:: Activity ::
Identify each line below containing the string "width" and copy it.

:: Data excerpts ::
────────
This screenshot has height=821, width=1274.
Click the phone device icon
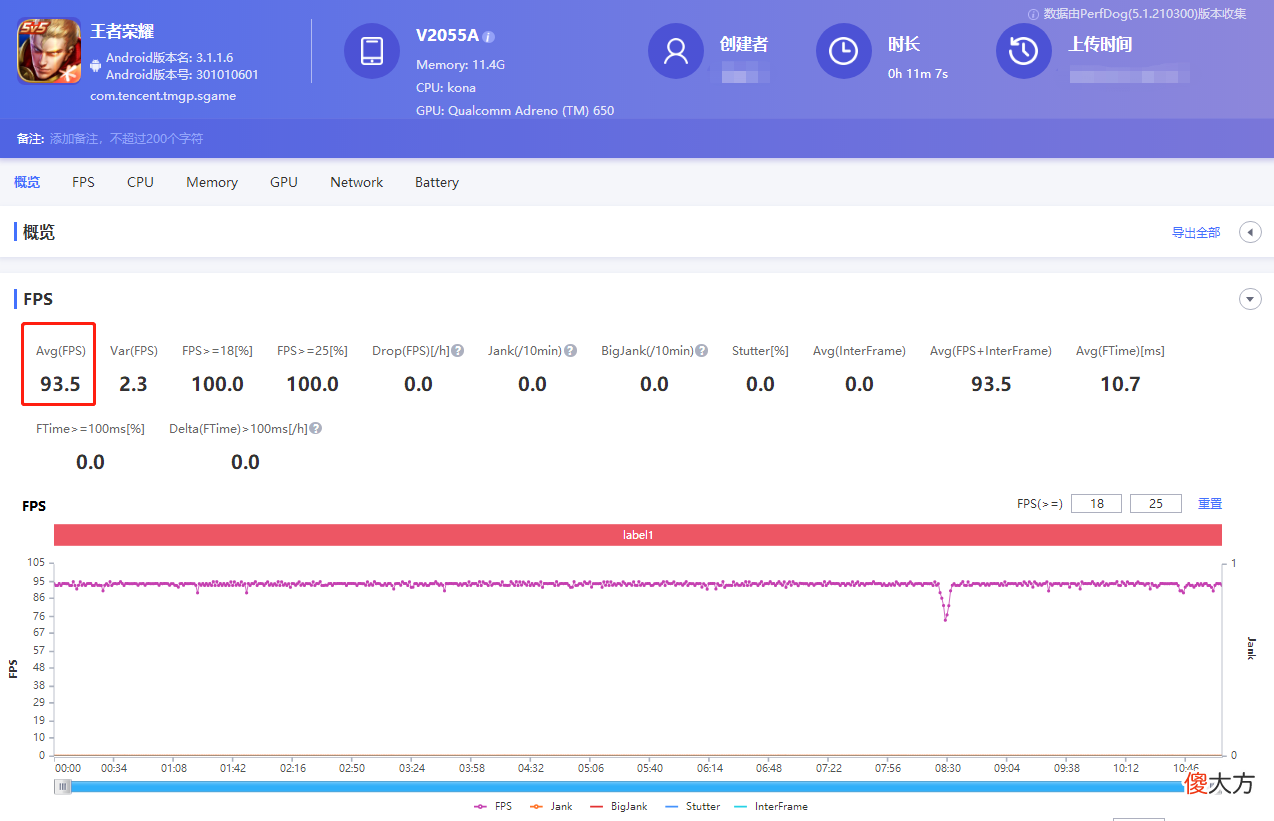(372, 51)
────────
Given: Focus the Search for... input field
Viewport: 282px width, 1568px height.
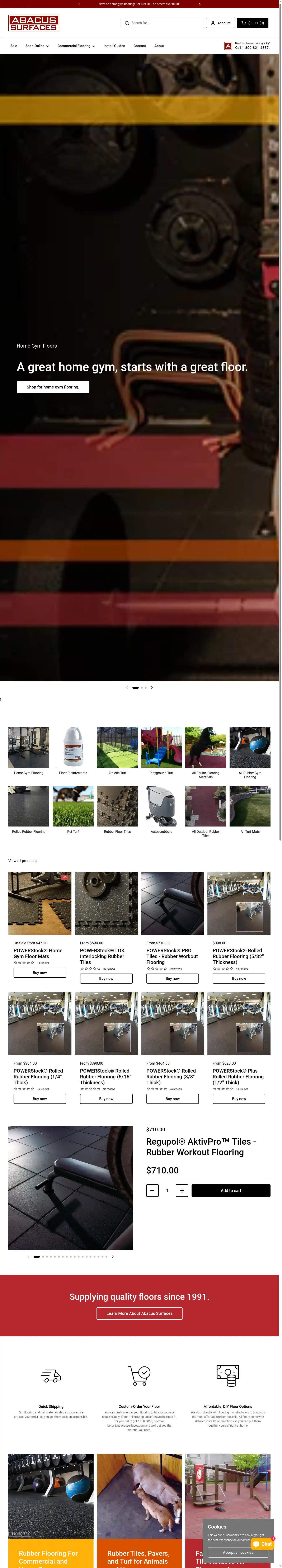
────────
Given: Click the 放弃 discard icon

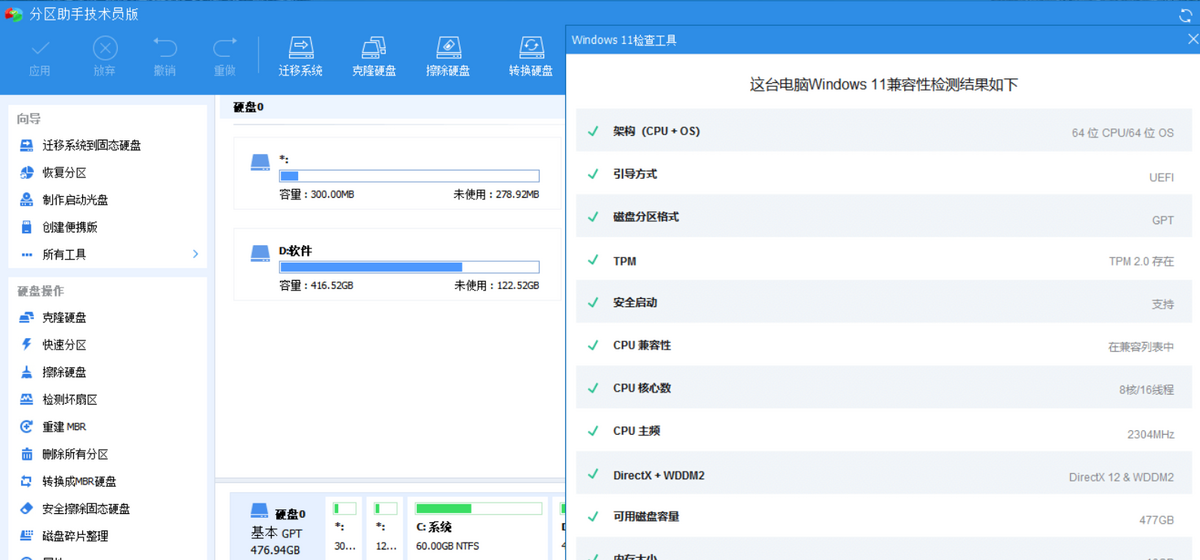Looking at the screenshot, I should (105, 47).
────────
:: Worked solution ::
This screenshot has height=821, width=1274.
Viewport: 282px width, 1568px height.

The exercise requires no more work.